# WORK INSTRUCTION:
Only the pictures are to be dropped, and the rest of the data should be copied exactly.

[Records from a dataset]
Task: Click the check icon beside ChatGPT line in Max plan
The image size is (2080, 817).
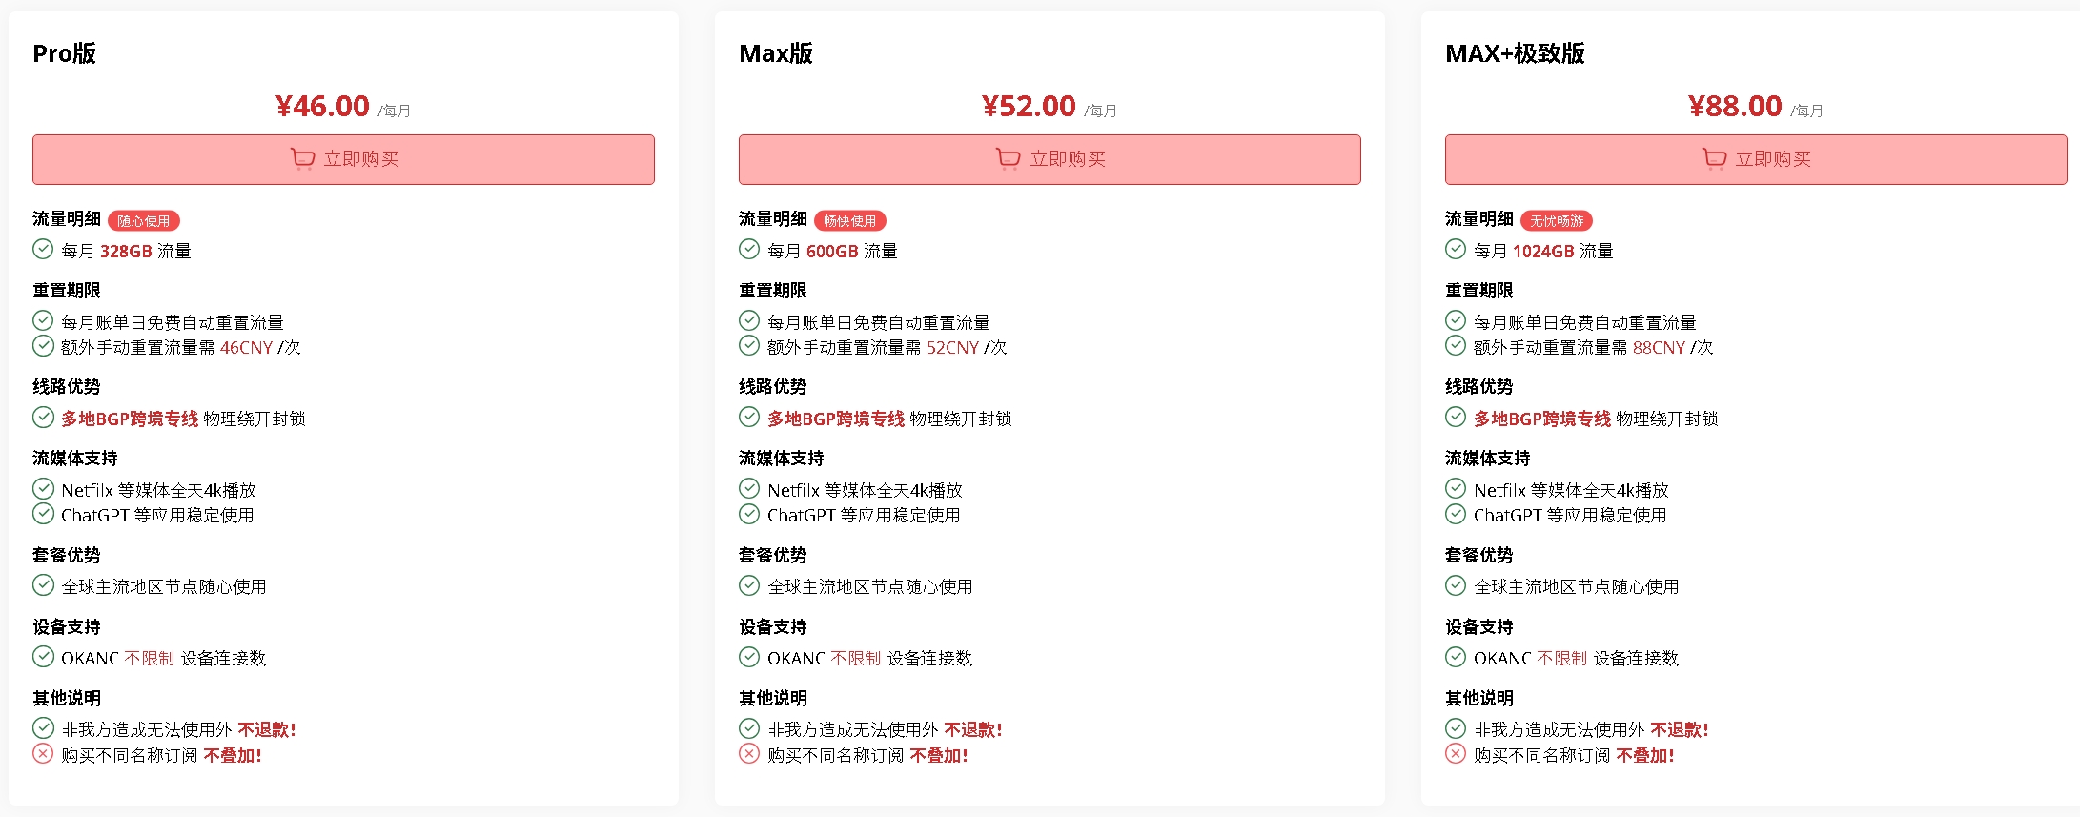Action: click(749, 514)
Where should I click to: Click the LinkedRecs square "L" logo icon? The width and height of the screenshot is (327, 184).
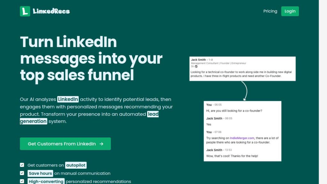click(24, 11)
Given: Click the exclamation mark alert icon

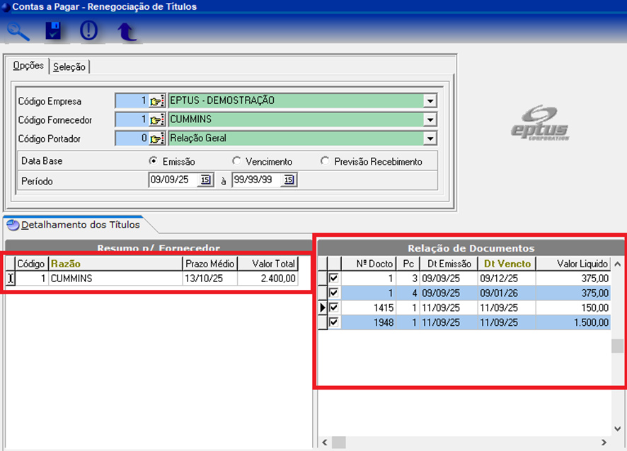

# OUTPUT FOR THIS TASK:
Task: Click the check icon beside ChatGPT line in Max plan
The image size is (2080, 817).
Action: click(749, 514)
Where should I click to: Click the LinkedRecs square "L" logo icon? The width and height of the screenshot is (327, 184).
click(24, 11)
Given: Click the exclamation mark alert icon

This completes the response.